WHAT YOU NEED TO DO: What is needed here is an exact repetition of the records below, beginning at the line that has "Sort table by 上传时间 column arrows" and stopping after the line that has "Given: Open the notepad script icon".

DATA SECTION below:

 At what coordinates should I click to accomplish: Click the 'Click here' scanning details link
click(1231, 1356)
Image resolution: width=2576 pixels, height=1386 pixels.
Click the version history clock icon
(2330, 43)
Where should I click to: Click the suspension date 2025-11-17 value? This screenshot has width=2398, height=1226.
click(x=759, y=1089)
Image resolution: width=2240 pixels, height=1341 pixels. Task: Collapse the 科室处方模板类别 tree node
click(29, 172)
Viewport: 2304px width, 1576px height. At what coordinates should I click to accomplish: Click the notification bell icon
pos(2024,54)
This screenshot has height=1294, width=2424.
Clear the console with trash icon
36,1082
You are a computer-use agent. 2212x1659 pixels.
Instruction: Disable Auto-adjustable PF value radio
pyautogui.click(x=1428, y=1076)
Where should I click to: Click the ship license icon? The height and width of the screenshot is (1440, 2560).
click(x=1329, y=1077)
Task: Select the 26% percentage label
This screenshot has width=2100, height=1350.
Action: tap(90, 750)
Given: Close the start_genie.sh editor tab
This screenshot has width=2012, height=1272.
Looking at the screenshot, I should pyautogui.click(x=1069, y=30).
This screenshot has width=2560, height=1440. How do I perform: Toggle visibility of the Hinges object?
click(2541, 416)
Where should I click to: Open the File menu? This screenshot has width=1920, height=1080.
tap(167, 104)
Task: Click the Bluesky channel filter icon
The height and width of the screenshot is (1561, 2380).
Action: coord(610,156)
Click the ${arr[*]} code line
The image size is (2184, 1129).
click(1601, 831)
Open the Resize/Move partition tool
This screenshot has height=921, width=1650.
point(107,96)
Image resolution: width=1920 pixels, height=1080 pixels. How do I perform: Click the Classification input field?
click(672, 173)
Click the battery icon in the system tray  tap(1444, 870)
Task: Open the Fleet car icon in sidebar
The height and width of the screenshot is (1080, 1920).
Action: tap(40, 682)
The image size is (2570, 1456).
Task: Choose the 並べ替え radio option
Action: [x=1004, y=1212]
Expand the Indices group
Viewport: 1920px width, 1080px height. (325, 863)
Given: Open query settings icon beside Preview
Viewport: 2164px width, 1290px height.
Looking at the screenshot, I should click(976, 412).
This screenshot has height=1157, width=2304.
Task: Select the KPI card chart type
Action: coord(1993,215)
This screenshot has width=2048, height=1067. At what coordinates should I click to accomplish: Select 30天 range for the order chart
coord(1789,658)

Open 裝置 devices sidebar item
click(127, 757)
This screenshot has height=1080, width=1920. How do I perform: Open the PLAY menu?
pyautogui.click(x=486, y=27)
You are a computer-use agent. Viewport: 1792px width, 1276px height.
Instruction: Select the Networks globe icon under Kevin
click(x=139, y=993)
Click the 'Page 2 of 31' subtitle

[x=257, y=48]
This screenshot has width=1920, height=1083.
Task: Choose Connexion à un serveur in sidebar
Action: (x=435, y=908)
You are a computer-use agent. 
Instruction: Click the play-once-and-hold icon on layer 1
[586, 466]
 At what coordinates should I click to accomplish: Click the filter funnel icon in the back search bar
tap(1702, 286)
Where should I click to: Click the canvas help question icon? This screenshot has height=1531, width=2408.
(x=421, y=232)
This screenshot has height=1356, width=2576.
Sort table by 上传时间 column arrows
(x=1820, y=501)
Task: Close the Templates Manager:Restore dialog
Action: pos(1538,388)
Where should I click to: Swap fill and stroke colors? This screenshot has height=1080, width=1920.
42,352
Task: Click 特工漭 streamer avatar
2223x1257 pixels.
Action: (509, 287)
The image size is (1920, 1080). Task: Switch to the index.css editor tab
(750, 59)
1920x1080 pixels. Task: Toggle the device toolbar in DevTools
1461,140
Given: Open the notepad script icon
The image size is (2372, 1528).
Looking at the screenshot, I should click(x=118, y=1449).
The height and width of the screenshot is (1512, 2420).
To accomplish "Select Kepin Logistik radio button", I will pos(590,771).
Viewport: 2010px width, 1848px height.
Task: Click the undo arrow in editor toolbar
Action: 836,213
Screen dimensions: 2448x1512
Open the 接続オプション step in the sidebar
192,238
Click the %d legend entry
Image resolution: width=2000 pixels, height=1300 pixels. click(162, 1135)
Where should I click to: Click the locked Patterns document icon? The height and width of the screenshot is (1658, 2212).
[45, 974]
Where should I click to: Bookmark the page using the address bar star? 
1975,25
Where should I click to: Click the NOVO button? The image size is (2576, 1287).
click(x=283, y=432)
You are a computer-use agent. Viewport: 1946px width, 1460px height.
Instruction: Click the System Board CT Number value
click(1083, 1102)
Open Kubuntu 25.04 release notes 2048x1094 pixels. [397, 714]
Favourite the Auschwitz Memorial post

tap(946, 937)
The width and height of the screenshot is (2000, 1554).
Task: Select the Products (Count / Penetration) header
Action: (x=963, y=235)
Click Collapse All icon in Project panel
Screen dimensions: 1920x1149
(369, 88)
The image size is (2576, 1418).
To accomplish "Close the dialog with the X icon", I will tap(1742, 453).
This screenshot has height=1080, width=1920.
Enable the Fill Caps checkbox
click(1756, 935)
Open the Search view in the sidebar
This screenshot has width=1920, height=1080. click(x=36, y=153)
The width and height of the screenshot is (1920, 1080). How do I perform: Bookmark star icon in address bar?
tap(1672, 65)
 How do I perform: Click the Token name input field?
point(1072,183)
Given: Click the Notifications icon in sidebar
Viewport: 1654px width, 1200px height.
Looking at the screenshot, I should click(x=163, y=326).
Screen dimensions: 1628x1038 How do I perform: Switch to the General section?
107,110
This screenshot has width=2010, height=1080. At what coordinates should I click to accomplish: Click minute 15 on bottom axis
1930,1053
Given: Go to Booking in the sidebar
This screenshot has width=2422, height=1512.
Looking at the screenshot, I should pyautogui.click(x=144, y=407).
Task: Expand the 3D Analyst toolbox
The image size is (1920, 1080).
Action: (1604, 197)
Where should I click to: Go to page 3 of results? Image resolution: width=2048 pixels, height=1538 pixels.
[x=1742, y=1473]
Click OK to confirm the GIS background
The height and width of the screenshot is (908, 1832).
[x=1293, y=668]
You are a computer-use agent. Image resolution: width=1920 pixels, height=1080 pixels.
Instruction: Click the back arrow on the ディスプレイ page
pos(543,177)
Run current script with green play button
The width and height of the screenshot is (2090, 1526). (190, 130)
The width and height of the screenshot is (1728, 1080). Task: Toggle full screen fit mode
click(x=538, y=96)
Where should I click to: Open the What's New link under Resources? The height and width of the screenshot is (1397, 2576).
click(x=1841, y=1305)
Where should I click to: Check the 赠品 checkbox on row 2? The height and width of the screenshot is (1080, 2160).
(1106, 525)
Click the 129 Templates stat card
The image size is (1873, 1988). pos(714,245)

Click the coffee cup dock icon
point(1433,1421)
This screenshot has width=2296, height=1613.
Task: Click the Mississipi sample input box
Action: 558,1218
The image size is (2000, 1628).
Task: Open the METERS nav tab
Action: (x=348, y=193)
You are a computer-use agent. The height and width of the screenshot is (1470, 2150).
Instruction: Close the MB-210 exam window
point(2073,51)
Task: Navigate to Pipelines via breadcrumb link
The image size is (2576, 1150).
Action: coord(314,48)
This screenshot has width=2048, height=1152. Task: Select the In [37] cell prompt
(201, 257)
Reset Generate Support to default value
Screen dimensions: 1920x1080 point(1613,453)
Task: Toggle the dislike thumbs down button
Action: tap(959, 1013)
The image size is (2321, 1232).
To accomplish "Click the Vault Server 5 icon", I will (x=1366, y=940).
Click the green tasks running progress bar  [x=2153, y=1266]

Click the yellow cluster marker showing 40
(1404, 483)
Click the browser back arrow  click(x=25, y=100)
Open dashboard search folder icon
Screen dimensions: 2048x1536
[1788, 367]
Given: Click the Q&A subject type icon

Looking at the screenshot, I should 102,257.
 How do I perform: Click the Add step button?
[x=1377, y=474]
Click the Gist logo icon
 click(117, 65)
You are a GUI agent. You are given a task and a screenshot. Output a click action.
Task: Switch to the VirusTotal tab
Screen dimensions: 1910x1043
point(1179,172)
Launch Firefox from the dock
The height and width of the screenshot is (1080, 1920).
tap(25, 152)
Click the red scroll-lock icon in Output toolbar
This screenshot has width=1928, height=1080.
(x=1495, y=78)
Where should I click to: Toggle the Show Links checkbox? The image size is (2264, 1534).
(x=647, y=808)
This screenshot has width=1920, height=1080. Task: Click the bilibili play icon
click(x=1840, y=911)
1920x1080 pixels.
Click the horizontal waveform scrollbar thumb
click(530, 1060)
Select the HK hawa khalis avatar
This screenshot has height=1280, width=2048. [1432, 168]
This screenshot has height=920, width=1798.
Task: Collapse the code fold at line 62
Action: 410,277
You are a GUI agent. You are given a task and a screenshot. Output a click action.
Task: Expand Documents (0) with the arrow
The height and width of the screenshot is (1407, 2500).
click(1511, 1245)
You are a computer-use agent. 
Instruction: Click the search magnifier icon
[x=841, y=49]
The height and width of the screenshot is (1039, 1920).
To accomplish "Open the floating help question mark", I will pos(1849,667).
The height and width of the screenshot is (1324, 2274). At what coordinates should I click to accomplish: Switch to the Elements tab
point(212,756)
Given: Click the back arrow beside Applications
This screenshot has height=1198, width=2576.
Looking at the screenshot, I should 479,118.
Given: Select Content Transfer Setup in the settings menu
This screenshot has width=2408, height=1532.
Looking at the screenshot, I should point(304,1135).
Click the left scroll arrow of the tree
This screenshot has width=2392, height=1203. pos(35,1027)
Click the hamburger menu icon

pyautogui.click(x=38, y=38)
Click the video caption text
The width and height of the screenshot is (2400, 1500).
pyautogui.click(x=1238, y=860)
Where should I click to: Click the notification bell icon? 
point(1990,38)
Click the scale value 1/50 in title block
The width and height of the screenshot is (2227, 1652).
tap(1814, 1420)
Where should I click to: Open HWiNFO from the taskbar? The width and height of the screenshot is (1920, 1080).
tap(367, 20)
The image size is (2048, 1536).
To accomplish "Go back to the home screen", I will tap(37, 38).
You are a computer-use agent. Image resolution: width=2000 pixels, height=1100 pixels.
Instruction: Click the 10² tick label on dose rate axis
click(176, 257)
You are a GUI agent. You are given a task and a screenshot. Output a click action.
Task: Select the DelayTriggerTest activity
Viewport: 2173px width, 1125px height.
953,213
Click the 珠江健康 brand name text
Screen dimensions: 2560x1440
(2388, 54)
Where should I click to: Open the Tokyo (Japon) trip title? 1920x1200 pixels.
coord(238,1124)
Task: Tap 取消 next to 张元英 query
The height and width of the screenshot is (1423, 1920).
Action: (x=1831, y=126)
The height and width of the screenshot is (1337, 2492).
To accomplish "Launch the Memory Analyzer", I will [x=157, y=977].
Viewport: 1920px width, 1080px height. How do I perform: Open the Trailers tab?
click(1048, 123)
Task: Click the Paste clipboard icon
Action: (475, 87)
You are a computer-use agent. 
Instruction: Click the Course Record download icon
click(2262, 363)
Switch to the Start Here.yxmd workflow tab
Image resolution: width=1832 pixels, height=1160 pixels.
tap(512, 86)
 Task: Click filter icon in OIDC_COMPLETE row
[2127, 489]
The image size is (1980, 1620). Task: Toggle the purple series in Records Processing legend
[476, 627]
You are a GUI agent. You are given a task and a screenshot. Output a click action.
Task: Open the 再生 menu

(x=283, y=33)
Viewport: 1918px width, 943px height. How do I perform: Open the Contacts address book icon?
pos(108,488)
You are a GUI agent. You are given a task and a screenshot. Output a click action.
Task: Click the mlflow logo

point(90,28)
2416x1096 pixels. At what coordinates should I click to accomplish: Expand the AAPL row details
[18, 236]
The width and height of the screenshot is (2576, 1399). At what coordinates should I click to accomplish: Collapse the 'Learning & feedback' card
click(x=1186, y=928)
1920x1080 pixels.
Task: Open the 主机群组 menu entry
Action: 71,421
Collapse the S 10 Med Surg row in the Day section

End of DATA SECTION.

EXERCISE RESULT:
Sort table by 上传时间 column arrows
(x=1820, y=501)
Task: Close the Templates Manager:Restore dialog
Action: pos(1538,388)
Where should I click to: Swap fill and stroke colors? This screenshot has height=1080, width=1920.
42,352
Task: Click 特工漭 streamer avatar
2223x1257 pixels.
Action: (509, 287)
The image size is (1920, 1080). Task: Switch to the index.css editor tab
(750, 59)
1920x1080 pixels. Task: Toggle the device toolbar in DevTools
1461,140
Given: Open the notepad script icon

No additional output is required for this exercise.